# New battery, compressor won't kick on



## soulrack (Apr 3, 2011)

Thought I'd post what happened in case something similar has happened to anyone else. I'll be calling air lift as well as bag riders Monday morning. Just posting this up in case someone has any suggestions in the meantime. 

My setup 
V2 manifold 
OB2 compressor 
30AMP relay 
Stinger 80AMP relay 


Couple days ago I found my cars battery completely dead over night. After replacing the battery my OB2 compressor will no longer kick on. I've swapped out both relays for new ones, checked all fuses, nothing. I'm able to turn the compressor on manually by connecting the yellow and pink wired together. That rules out a dead compressor. 

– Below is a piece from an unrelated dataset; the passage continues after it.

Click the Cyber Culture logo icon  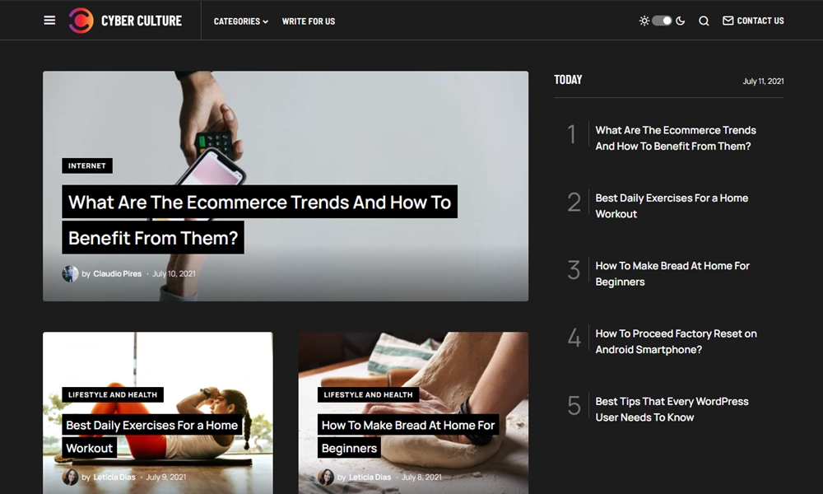(x=81, y=21)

Left to think either the controller or the manifold has died on me. That said everything else works. I'm able to air up/down as long as there's air in the tank. I'm also concerned over the battery dying over night. I'm sure it's all related somehow. 

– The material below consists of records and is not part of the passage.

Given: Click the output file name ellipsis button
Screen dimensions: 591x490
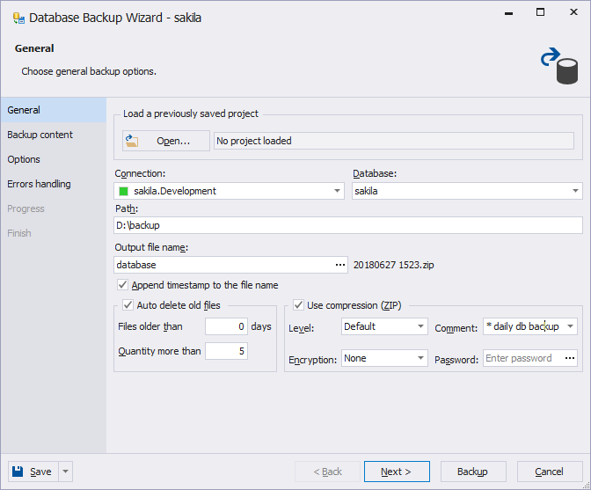Looking at the screenshot, I should [340, 265].
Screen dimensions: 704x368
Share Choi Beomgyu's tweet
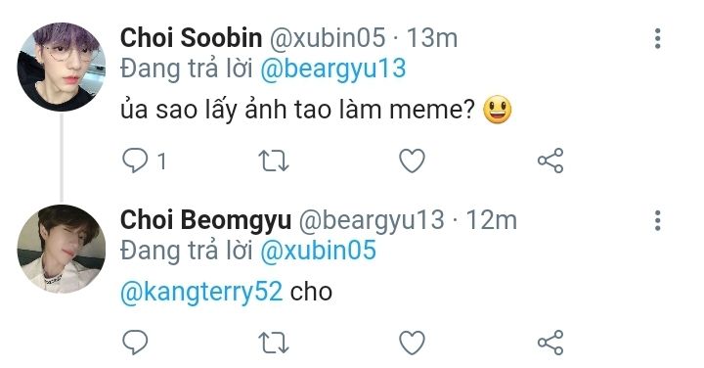[550, 343]
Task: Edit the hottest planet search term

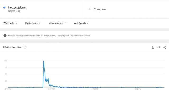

And thanks to chubs625 for helping me troubleshoot today!


----------



## rgarjr (May 19, 2012)

There's been dudes in here that have reported problems with airlift v2 and the Stinger relay.


----------



## OVRWRKD (Jul 1, 2010)

How do you have the stinger wired in? For OB2s and V2, I use the output of the relay that comes with the V2 to trigger the OB2 relay. The signal from the V2 isn't strong enough to trigger the stinger.


----------



## chubs625 (Jul 30, 2011)

OVRWRKD said:


> How do you have the stinger wired in? For OB2s and V2, I use the output of the relay that comes with the V2 to trigger the OB2 relay. The signal from the V2 isn't strong enough to trigger the stinger.


 yes, thats how its wired. 

;-/


----------



## rgarjr (May 19, 2012)

bagriders has a diagram about this.


----------



## [email protected] (Aug 16, 2012)

rgarjr said:


> bagriders has a diagram about this.


 Thanks for providing the link :beer::beer: 

Following the diagram should have everything in working order... 

The Stinger relay isn't necessary- but it is workable if you really want to use it. 

Could you post up a quick drawing of how everything is wired up? I'm confused as to where the Stinger is wired into the circuit as it is not mentioned by chubs in his post. 

I've responded to your e-mail as well! 

Cheers, 
John


----------